Algo sorprende en los carteles de la avenida que transitábamos. Uno indicaba los lapsos pautados para la reparación de la calle, que se respetan: La obra empezó tal día, equis días antes se avisó y se planificó la contingencia. Además se hacía público hasta qué día exactamente sería el operativo. Por ninguna parte había una foto del alcalde encargado, ni el eslogan del partido, ni una gran valla decía cuántos millones se gastaron en la obra
Otro cartel mostraba en formato comprensible, las vías alternas para cubrir los recorridos y las vueltas por la urbe.
Pero además, un tercer cartel avisa cuál es la página web de la división responsable en la alcaldía por la vialidad.
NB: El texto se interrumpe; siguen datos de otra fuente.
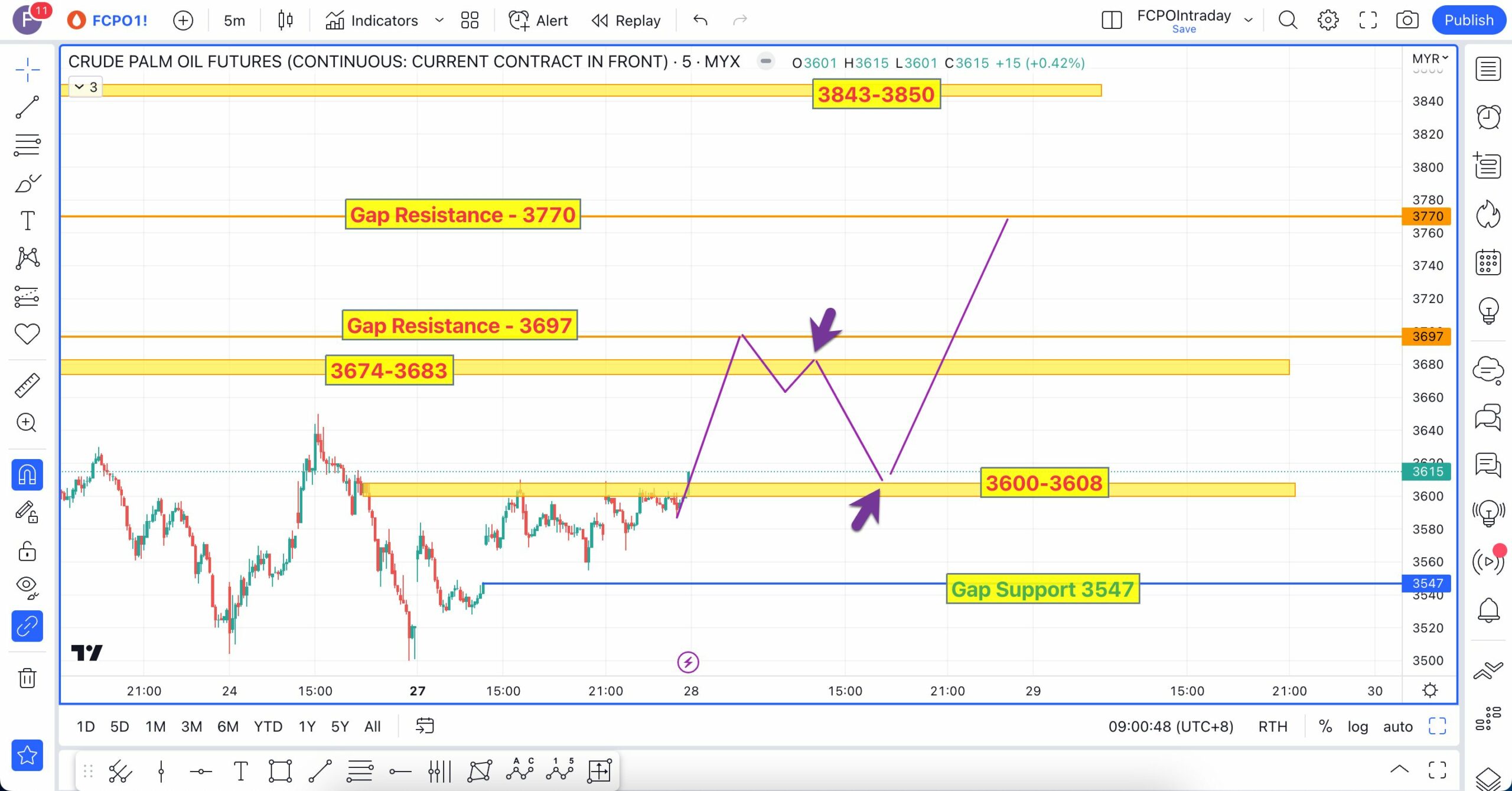
Task: Select the 1M time range tab
Action: (155, 726)
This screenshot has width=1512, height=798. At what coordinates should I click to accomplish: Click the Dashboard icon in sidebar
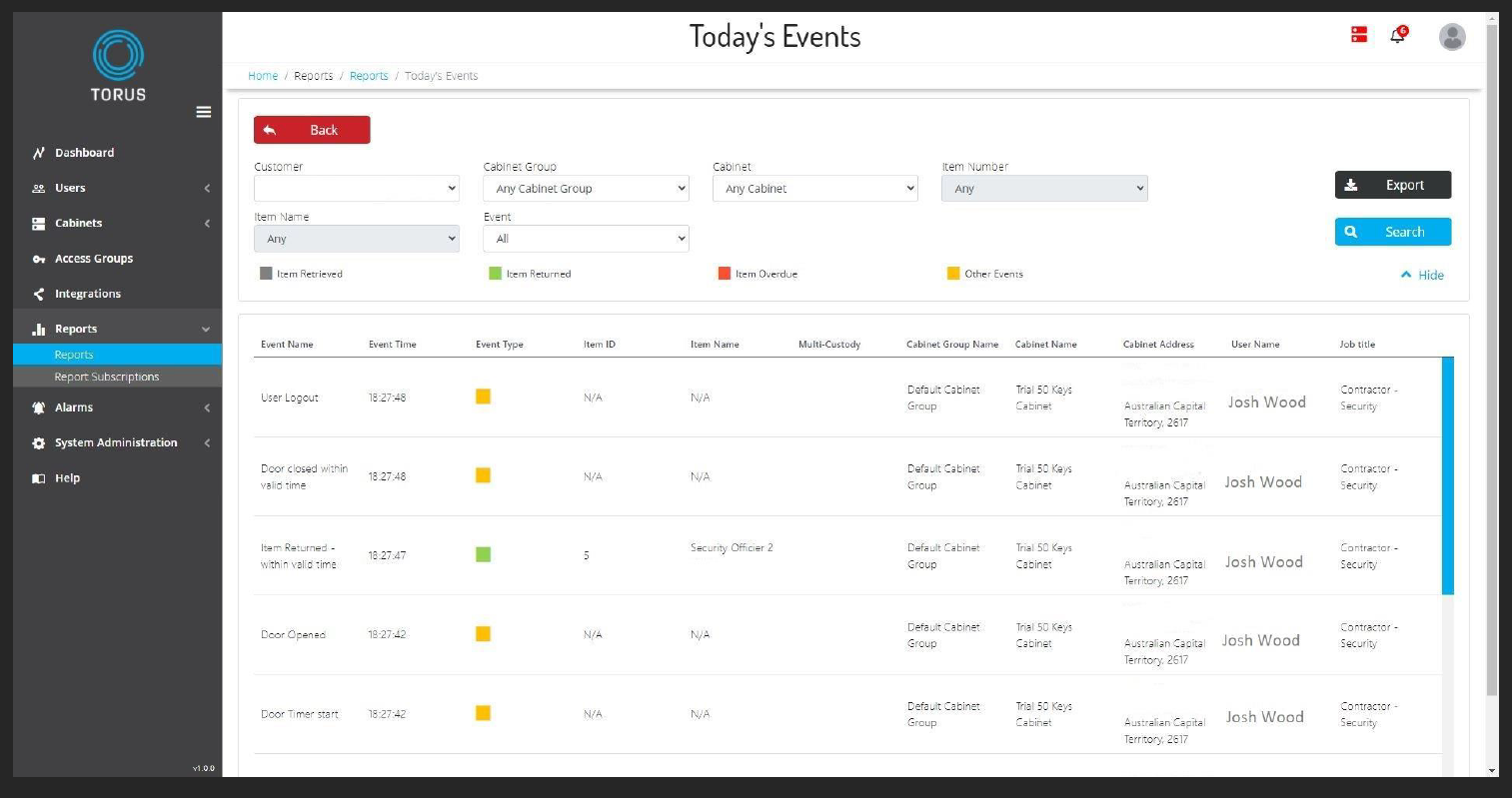tap(39, 153)
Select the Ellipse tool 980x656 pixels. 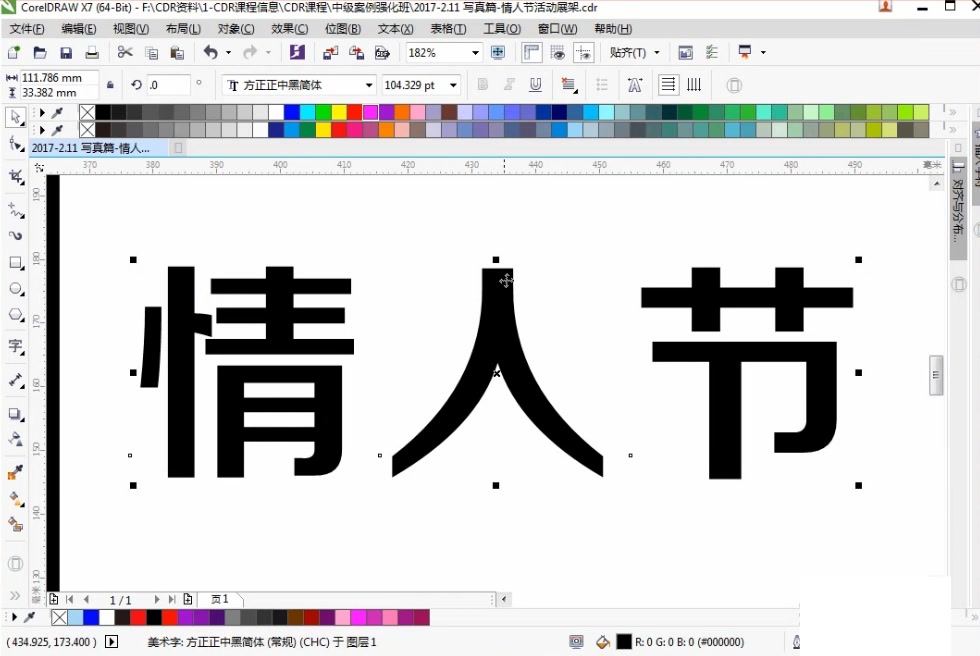14,289
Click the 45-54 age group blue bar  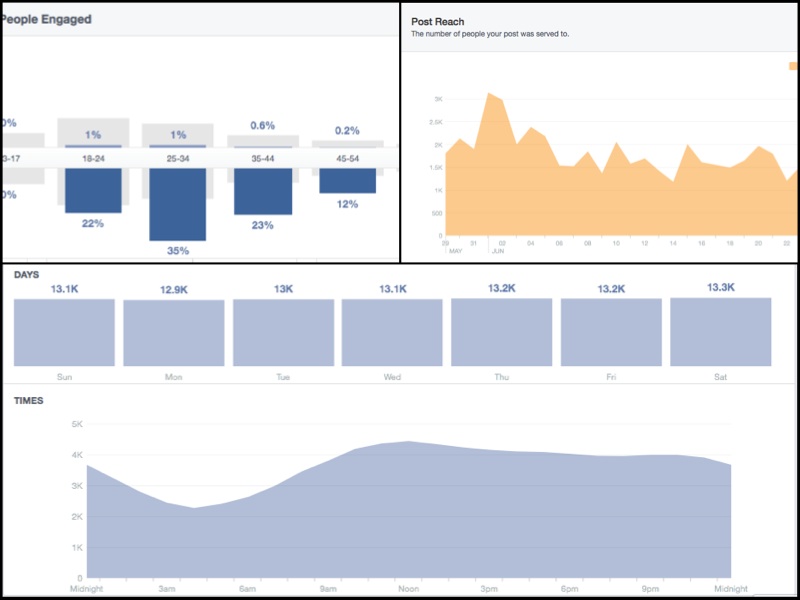347,180
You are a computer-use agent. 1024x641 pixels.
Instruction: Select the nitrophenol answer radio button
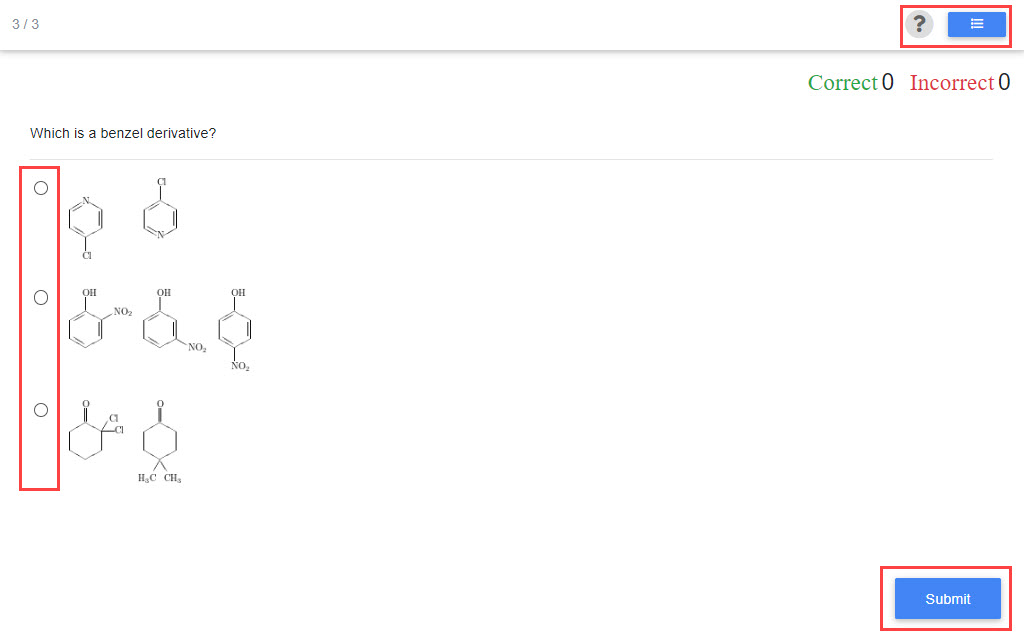coord(41,297)
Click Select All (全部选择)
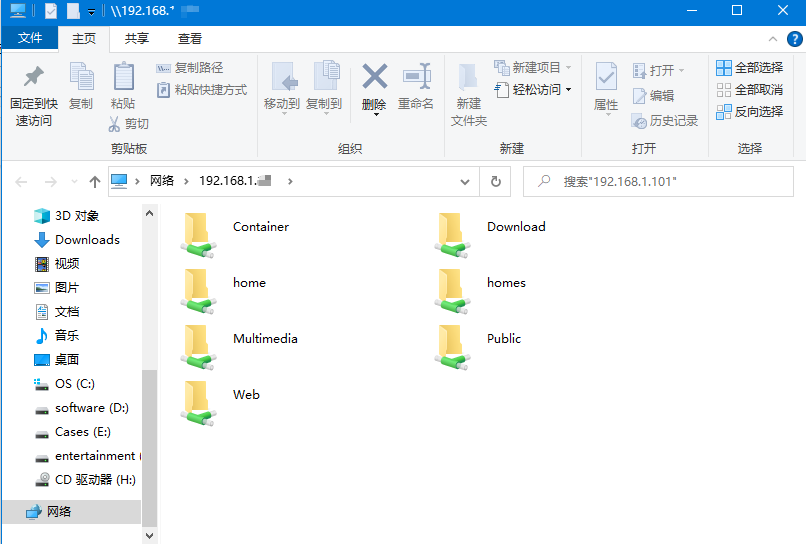This screenshot has height=544, width=806. pyautogui.click(x=749, y=68)
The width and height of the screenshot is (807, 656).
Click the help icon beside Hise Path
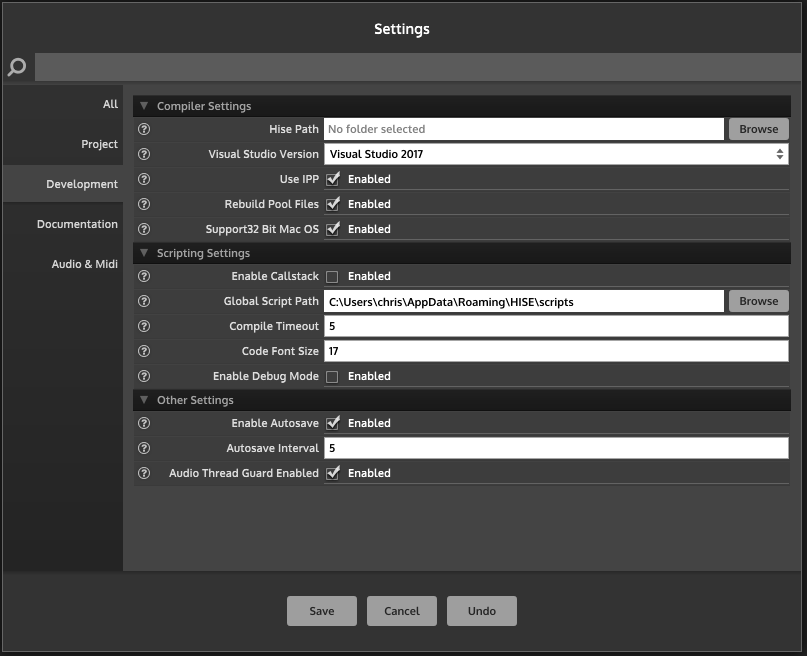[144, 129]
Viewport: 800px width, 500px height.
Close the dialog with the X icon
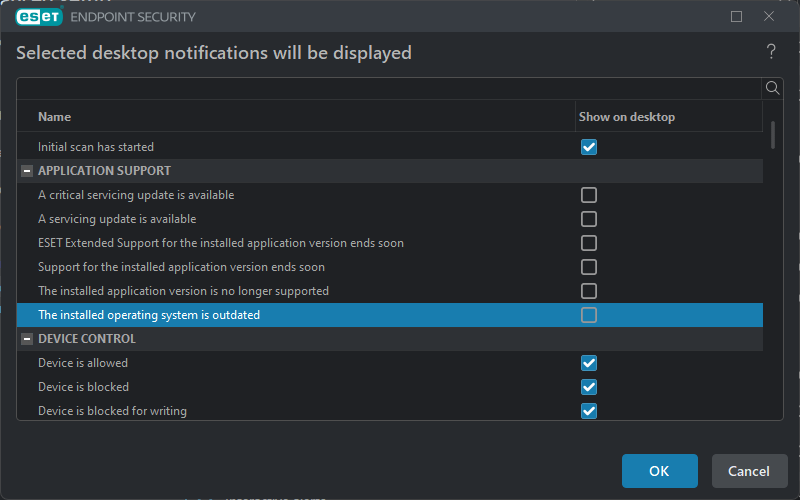pyautogui.click(x=769, y=17)
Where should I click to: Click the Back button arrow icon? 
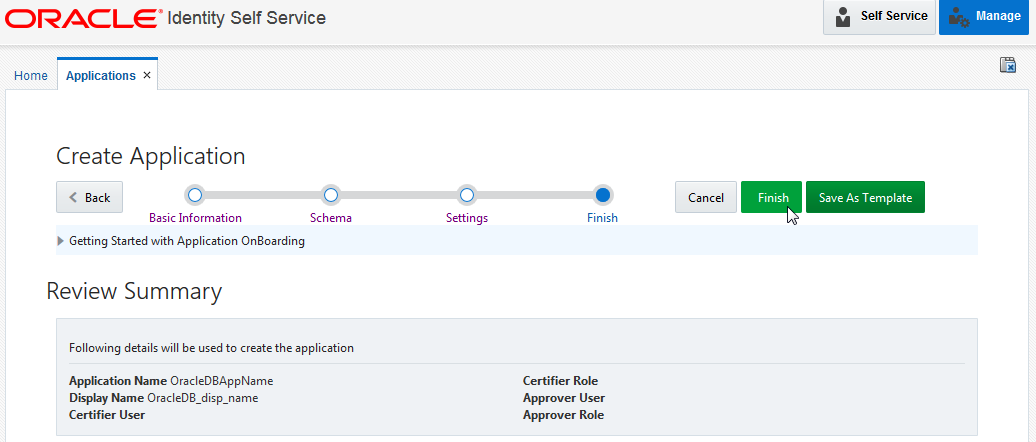(x=73, y=198)
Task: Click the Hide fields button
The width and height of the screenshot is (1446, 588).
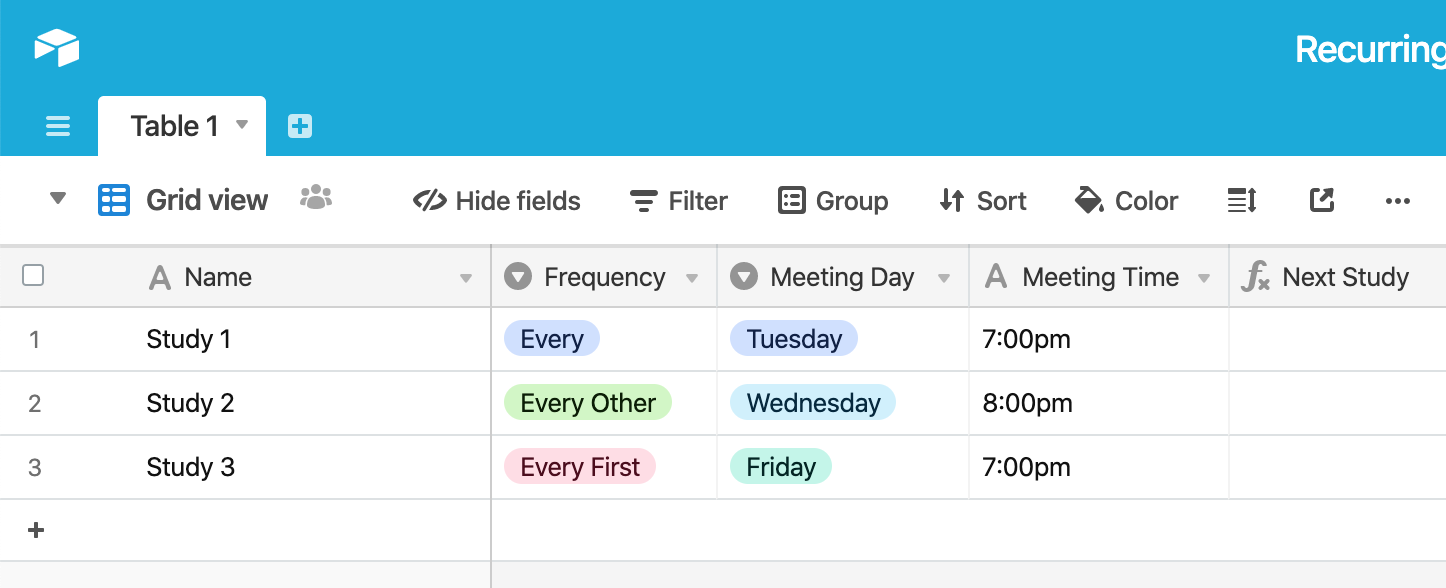Action: pos(496,201)
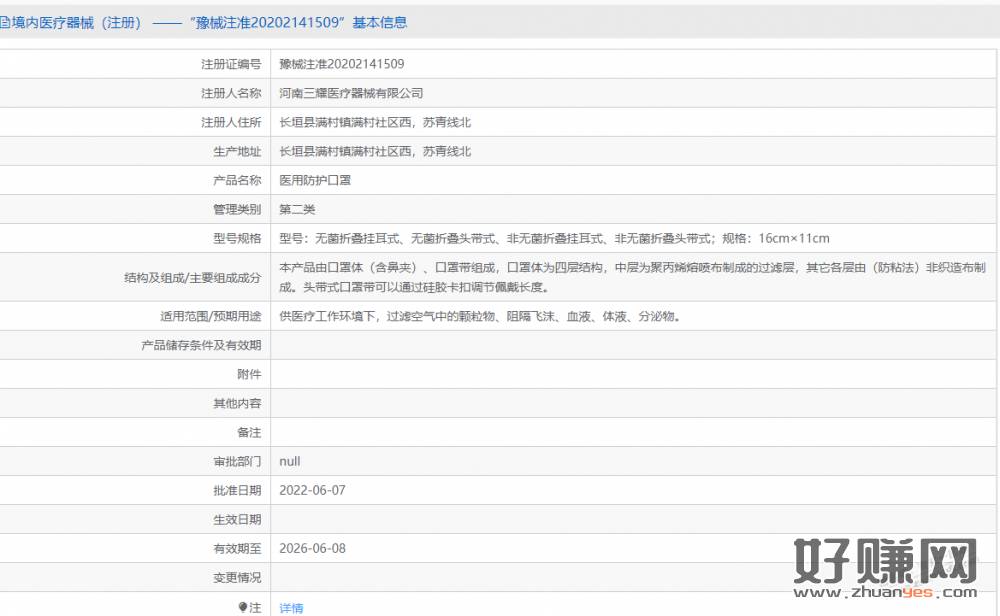The height and width of the screenshot is (616, 1000).
Task: Select product name 医用防护口罩
Action: 315,181
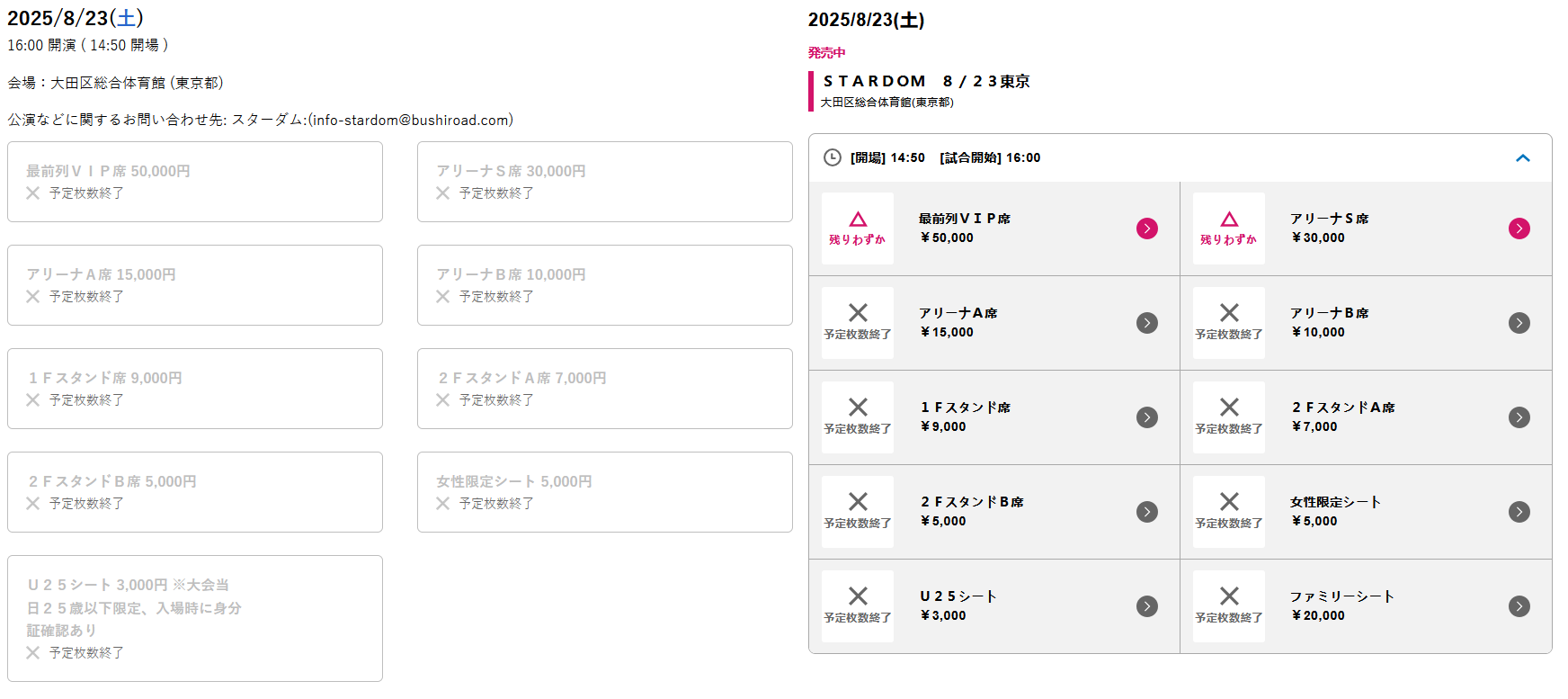This screenshot has width=1568, height=699.
Task: Click arrow icon for 2FスタンドB席 ¥5,000
Action: 1146,512
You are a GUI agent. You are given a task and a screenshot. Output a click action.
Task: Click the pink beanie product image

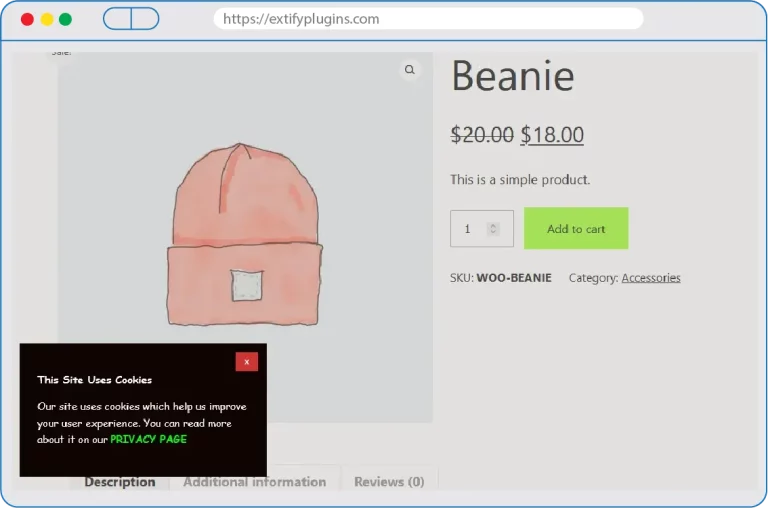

Allí están esbozados todos los planes de reparaciones y contingencias con vías alternas previamente estudiadas para no afectar el flujo vehicular por la ciudad. Hay también un número de teléfono con línea de atención activa 24 horas que responde además cualquier duda sobre desvíos y atajos en las calles de la ciudad.

Servicios como Google Map permiten diseñar planos y rutas en segundos. La idea es pasar el menor tiempo posible en “colas”… y ellos llaman cola y embotellamiento a cualquier retraso de más de 10 minutos en la vía.
Miami, más que el perfumito alérgico que te trajo alguien, respira un aire de querer convertirse en gran ciudad. Eso se le nota y se le aplaude.